Miskatonic University Press

Butter and Egg Man

(You may have arrived here from Twists, Slugs and Roscoes: A Glossary of Hardboiled Slang, where “butter and egg man” is mentioned.)

Ken Yousten (kyousten@bev.net) sent me this passage from Texas Guinan: Queen of the Night Clubs, by Louise Berliner.

The El Fey Club, a hotbed for news and excitement. Even if the shows were the same every night, the audiences never were, nor the spontaneous entertainment. One night a man with a slow midwestern drawl came in and cheerfully began dispensing fifty-dollar bills to all the dancers. He bought everyone in the house a drink and made no fuss when he got the bill. Thrilled by this rare phenomenon, Tex decided that her guest needed a proper introduction. Leading the dandy to the center of the dance floor, at this time the size of a small white envelope, she signaled for a distinguished drum roll and said,

“Folks, here’s a live one, a buyer, a good guy, a sport of the old school, encourage him.”

There was applause and cries of:

“Who is he?”

“What’s your name?” asked Tex.

“Nix on the name,” said the unknown.

“What’s your racket, then?” queried the hostess.

“I’m a big man in dairy produce,” he muttered.

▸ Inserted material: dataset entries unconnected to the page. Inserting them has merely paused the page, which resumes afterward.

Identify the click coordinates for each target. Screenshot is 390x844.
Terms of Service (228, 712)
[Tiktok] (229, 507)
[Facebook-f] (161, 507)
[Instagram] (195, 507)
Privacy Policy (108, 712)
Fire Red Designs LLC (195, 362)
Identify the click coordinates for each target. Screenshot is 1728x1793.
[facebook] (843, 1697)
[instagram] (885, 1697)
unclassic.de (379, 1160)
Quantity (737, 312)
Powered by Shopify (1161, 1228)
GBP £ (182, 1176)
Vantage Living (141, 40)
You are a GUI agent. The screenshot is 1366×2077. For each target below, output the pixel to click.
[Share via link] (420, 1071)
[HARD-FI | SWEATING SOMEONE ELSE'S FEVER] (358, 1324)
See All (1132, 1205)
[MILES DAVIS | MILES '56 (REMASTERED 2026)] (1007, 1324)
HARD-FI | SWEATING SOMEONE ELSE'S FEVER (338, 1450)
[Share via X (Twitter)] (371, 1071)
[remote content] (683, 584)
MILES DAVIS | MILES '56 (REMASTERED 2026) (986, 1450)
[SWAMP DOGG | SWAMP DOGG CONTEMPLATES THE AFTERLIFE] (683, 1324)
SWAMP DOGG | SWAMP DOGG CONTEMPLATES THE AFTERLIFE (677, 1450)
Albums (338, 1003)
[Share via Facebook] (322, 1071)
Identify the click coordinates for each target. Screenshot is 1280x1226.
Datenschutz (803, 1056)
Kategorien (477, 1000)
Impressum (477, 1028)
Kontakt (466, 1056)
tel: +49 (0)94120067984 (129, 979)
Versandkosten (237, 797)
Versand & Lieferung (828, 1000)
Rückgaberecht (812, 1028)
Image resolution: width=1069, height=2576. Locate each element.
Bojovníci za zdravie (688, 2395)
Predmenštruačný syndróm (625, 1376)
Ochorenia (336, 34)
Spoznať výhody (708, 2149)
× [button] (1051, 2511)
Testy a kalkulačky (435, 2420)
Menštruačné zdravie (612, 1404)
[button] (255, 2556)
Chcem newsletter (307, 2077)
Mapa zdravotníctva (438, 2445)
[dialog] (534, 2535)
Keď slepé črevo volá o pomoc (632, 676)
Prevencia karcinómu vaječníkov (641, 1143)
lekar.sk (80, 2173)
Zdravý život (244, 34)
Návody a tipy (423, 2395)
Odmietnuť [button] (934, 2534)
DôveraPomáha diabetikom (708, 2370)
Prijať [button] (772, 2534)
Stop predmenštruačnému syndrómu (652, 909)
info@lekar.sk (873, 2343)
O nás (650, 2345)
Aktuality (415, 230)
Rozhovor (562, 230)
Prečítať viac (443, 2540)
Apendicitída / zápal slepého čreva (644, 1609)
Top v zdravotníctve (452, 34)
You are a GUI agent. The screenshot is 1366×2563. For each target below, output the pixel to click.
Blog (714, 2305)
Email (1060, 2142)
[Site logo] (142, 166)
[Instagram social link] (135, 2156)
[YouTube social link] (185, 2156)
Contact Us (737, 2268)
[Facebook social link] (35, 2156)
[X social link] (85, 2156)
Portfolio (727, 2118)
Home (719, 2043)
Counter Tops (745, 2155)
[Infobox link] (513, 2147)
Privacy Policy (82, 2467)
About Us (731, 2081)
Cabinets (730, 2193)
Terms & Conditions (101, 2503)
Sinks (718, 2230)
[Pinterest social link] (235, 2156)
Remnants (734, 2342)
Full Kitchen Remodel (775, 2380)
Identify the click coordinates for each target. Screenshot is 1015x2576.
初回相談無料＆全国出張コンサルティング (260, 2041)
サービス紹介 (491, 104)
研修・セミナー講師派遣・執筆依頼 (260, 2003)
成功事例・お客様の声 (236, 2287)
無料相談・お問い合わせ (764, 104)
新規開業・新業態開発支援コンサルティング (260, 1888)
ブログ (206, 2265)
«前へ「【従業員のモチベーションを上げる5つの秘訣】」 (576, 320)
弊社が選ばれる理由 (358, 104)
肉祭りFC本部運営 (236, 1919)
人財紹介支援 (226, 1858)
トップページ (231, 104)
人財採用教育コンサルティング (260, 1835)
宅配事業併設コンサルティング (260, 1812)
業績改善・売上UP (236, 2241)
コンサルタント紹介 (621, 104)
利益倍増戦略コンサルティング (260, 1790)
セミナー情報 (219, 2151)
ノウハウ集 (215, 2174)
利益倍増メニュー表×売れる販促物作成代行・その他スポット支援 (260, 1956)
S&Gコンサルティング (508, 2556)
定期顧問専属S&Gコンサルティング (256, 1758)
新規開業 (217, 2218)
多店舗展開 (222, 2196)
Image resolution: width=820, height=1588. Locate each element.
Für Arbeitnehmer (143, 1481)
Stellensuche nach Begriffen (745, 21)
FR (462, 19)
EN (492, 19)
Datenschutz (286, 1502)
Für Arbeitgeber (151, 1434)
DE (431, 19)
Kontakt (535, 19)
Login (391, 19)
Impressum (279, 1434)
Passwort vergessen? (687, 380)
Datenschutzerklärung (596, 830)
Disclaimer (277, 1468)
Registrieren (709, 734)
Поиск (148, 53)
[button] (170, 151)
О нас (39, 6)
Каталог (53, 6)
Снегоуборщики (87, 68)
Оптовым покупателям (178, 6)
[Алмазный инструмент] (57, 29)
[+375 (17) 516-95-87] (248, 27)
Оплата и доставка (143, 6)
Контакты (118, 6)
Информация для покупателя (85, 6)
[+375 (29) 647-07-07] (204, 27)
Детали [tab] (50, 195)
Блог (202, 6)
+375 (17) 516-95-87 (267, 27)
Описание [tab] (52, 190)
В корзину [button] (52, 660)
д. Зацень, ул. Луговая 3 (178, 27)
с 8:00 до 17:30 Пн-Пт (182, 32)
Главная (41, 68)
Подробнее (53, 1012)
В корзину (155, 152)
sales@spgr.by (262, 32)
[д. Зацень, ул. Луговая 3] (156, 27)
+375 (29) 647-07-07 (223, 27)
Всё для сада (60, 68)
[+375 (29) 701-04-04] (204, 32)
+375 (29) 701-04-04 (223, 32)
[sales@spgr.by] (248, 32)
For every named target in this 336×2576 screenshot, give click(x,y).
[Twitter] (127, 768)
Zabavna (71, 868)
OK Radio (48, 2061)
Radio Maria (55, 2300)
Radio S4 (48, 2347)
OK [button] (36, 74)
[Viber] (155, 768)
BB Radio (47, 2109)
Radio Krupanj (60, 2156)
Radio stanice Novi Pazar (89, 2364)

“That’s applesauce to this mob. I’ll send you right in,” and Tex shouted,

“He’s a big butter and egg man.”

Night after night, the big spender came in and ran up large bills. Everyone soon knew him as the big butter-and-egg man, and the expression quickly spread throughout New York. George S. Kaufman immortalized it by making it the title of a Broadway play about a rich midwestern sucker so free with his money that some smart Easterners take him for a ride.